Benchmarking Autoscaling Postgres

Adam Fletcher
The Inner Join
Published in
7 min readOct 26, 2022

--

Scaling a bit.io database from 0 to more than 20,000 TPS

Today, bit.io enabled powerful autoscaling functionality that allows all of our pro and enterprise tier serverless postgres databases to handle tens of thousands of TPSs across thousands of connections. We wanted all databases on bit.io to be blazing fast under any load. To reach this goal, we had to pressure test bit.io databases and the new autoscaling functionality and be able to observe the results.

This isn’t as easy as it may sound. “Pressure testing” can mean a lot of different things, and optimizing for the wrong metrics can have serious performance consequences. The tools for measuring postgres performance aren’t entirely straightforward, either, and the results can easily lead careless users astray.

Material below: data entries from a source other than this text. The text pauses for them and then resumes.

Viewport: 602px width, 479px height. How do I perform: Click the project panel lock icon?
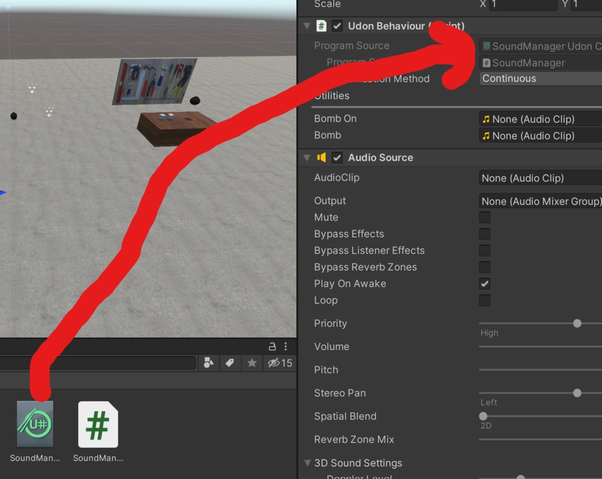click(272, 346)
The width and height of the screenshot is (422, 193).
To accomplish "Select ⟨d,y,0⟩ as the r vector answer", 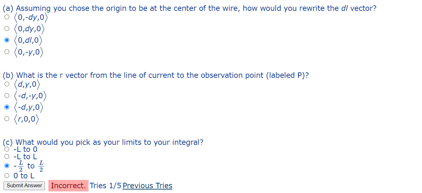I will tap(7, 84).
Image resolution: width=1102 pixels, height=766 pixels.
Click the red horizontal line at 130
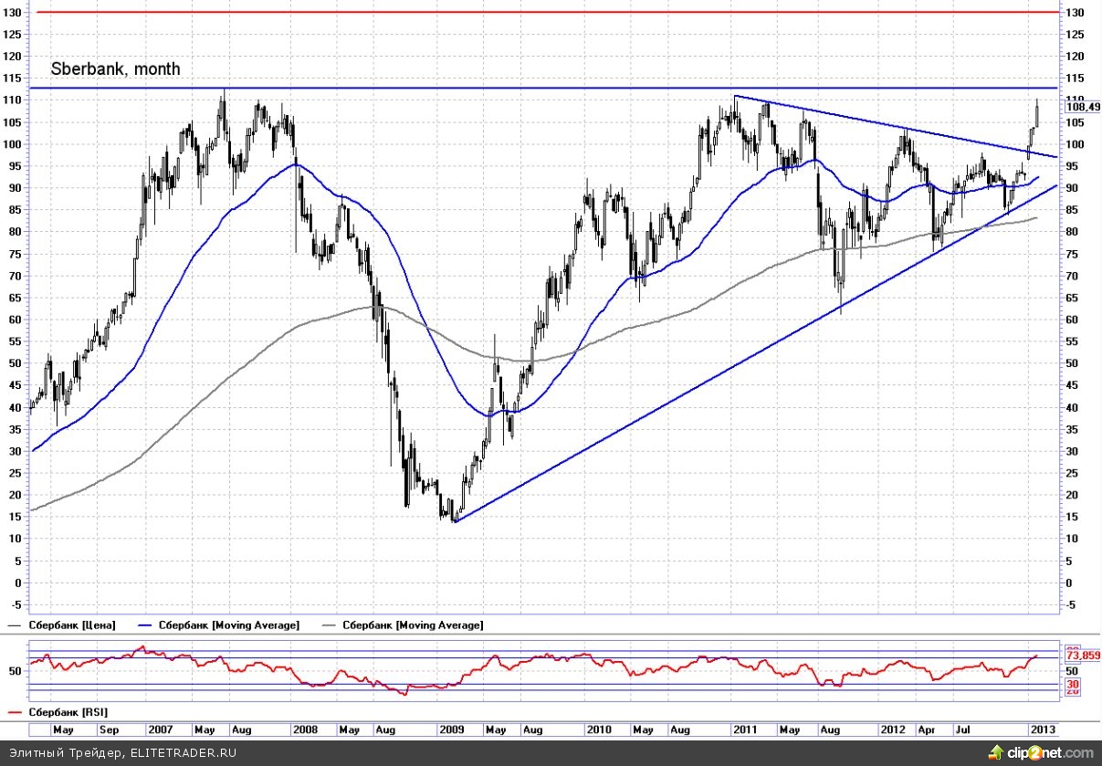(x=548, y=12)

One of the things we really wanted to be sure our autoscaling could accomplish is high throughput as measured by TPS (transactions per second). We absolutely needed our system to scale up to 20,000 TPS with < 50ms transaction latency. To make sure it could get there, we needed a benchmark. We turned to pgbench, which “runs the same sequence of SQL commands over and over, possibly in multiple concurrent database sessions, and then calculates the average transaction rate (transactions per second).”

This sounds great — but the postgres docs caution that “It is very easy to use pgbench to produce completely meaningless numbers.” And we needed to be sure the benchmark simulated the kinds of real-world conditions the new autoscaling capability would have to handle.

In this post, we’ll describe how we set up the pgbench benchmark to push the autoscaling system to the limits — and we’ll discuss the results (Spoiler: the new functionality was more than capable of keeping up with the load.).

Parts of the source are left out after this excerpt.